The teacher was a young rabbi-in-training from Cincinnati’s Hebrew Union College. He told me “Don’t be so selfish. What, you think this is just about you?” He explained it was additionally something to be done for my family, the congregation and community. It didn’t bind me to anything. I didn’t face excommunication if I changed my mind later, and wouldn’t go to hell. I was free to covert to something else the same day, should I chose.
But he also told me Reform Judaism was a big tent, that there was even an atheist Reform congregation in Detroit. That last bit of information was like getting hit in the head with a brick – how could they be Jewish when the “watchword of our faith” was the announcement that there is but one god, our god? – but it further opened a doorway in my mind about freethought.
Over the years I did explore other religions, and eventually returned to Judaism to try help continue the process of “reform” by writing new liturgy and services which were less patriarchal and paternalistic, less theocratic, less sexist, and more poetic. It was a big task, which I entered enthusiastically, but not always well received by congregational hierarchy. Eventually I gave up on trying to reform Reform Judaism and accepted myself as a Jewish atheist. I sought community in freethought and secular humanist groups, and still do.
I lived in Europe most of my adult life until a severe brain injury brought me back to Cincinnati where I witnessed the religious politicalization of the US as Carl Rove helped George II (George W. Bush) first become governor of Texas then move into the White House by activating the formerly, largely apolitical Religious Right “Silent Majority,” which brought religious “thinking” into American political life as a virtual voting block, capable of almost anything. The unease I felt in my 1960 typing class became a tangible fear. We had jumped the wall of separation the mostly Diest founders of the nation had placed into our secular Constitution’s Bill of Rights, as well as the New Testament's biblical injunction Jesus reportedly uttered, to keep separate that which is Caesar’s from that which is God’s. It announced a potential political tsunami which would be difficult to hold back with dams of just rationality and fact.

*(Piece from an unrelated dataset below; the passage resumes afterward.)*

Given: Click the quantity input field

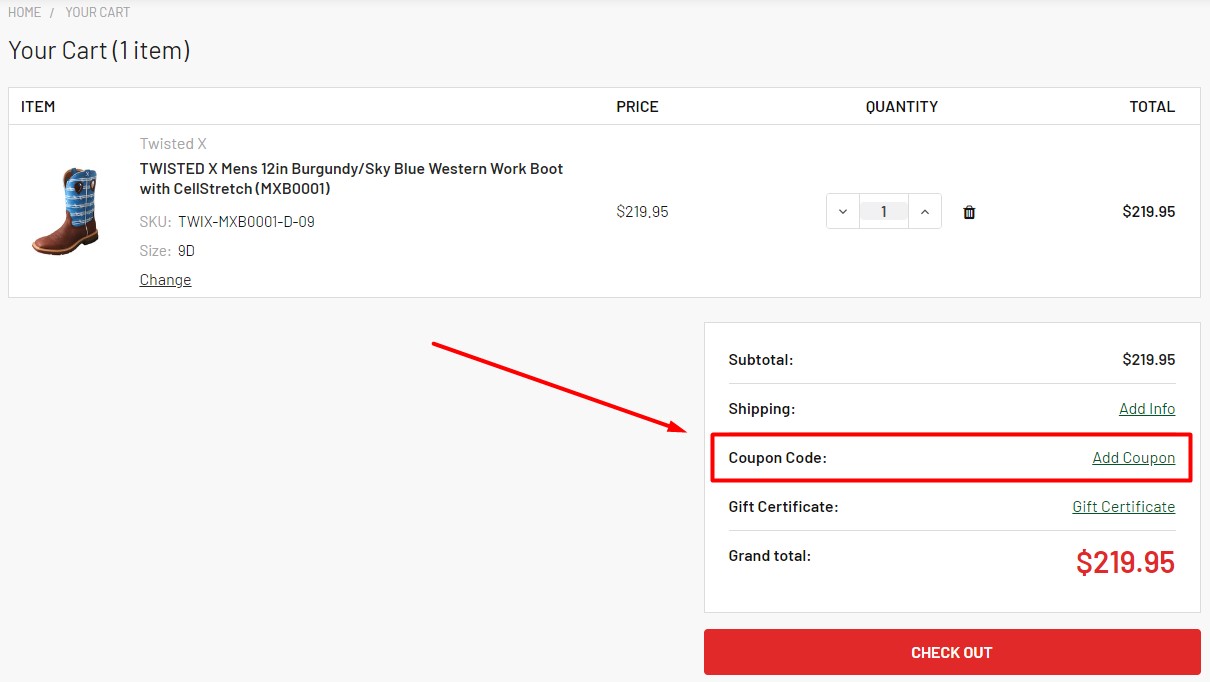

Authoritarian “leaders” have always known that the path to power requires making facts irrelevant, destroying fact-based truth, so as to establish their own truth, based on belief in them alone and their pronouncements. It’s a critical key to disabling democracy. Our current political situation has just such an individual in power, with a religious-backed agenda for establishing theocratic power and himself as the Anointed One. It’s extremely dangerous, this marriage of religious mentality with authoritarian power, and must be opposed and thwarted.
The Freedom from Religion Foundation understands this danger. Its very name reflects the first freedom articulated in the first clause of the Bill of Rights, that the State “shall make no law respecting the establishment of religion.” This proclaimed separation of government and religion was perhaps the new nation’s greatest gift to the world. It’s up to us to reassert the idea and the ideal, even as others try to destroy it. Trump has been catalytic to the destruction of truth, but it also was inevitable with the emergence of photoshop and AI – seeing is no longer believing. As a society we will have to find new meanings for “truth" and new forms of trust; but in the preceding limbo of confusion and uncertainty, religion will seize its opportunity, as Christian Nationalism is currently doing. FFRF intends to be an important guardian against the worst of the coming excesses.